Their names are Carroll Page and Harry Gregory;

For years, Harry and Carroll have traveled to Cameroon and India as missionaries, and as I listened to their stories, I asked how did you start? What took you to these places?

Now, I know where India is, but I confess, I didn’t have any idea where Cameroon was, except that it was an African country. Even when Harry said it was next to Nigeria, that didn’t mean anything to me. I know Madagascar and South Africa, Morocco, and Egypt, Libya and Sudan, but not Cameroon. It turns out, by the way, that Cameroon is in that western crook of Africa.

I was struck by how similar their stories were, and how Paul’s story echoed in theirs. Harry met a man from Cameroon who told him about the people there. He invited Harry to come and see. And now Harry now travels there for six weeks each summer. He doesn’t go and hold revivals. He takes translated Bibles and teaches the local leaders and pastors to lead, equipping them to work and share the Gospel in their own villages and communities.

And Carroll? Well, one spring Carroll met missionaries when they spoke at Gardner-Webb about traveling to India with a medical mission team. And that summer, he found himself in India, the only non-medical person on a team of about a dozen people whose itinerary had them trekking to seven villages in the Himalayas. On their first day, six people were laid out by altitude sickness, but when they recovered, they finished that first leg of their journey and they fell into their routine. They would trek about ten miles to a village one day, and the next day they would hold their medical clinic. They’d stay one more day and then they would leave on their next trek. The people in these villages had never had even basic medical attention, never seen a Westerner, a white person. The only written Gospel the missionaries carried was a Gospel of John translated into the local dialect, but the Gospel the people experienced was the one brought by the missionaries who gave their time, their compassion and themselves to serve.

Where are the places in our lives and those we know where longing and grace meet? We don’t have to travel to Cameroon or India to find people who are waiting and longing to hear the Good News that God loves them.

We do have to step outside of our established patterns and behaviors, our regular routines and, perhaps, even our traditions. The Spirit of God is moving and leading us, calling us to listen and freeing us to move in response. Following the apostles, we are given an invitation to tell the world how our lives are changed by being sons and daughters of a Living God whose love reaches to the ends of the earth and leaves out no one.

Let us pray.

Holy and Gracious God,

Your Word and Your Grace reach to the ends of the earth.

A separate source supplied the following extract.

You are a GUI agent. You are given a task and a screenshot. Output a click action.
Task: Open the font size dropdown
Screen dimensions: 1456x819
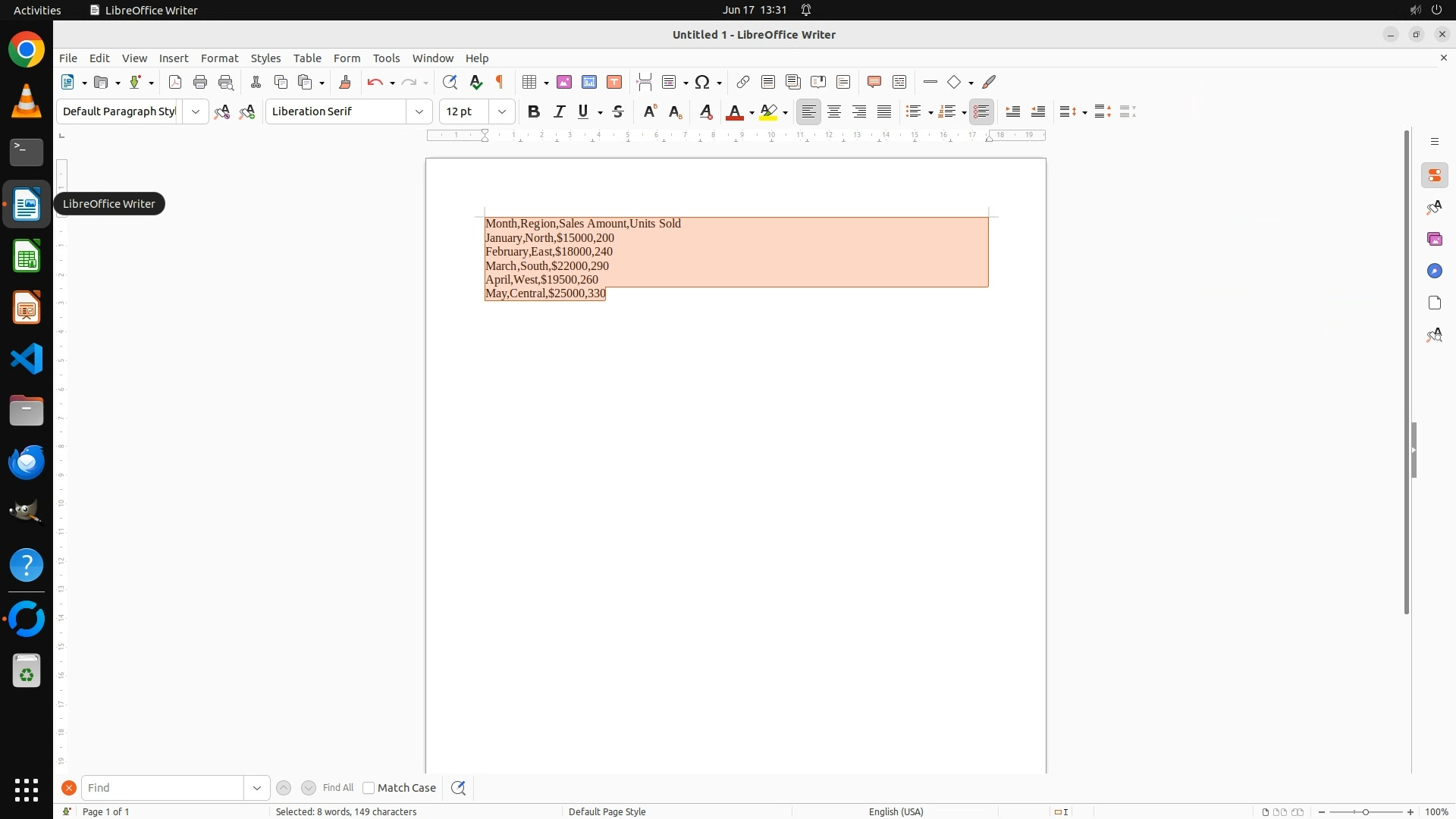click(501, 111)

Lead us to the places where people are waiting to hear they are your beloved children.

Free us from sin and open our hearts and lives to be transformed by your love, and by people we do not yet know.

We pray in the name of your Risen Son, our Living Lord and Savior, Jesus Christ.

Amen.


[i] Matthew Skinner. Intrusive God, Disruptive Gospel.

[ii] Ronald Cole Turner, Feasting on the Word.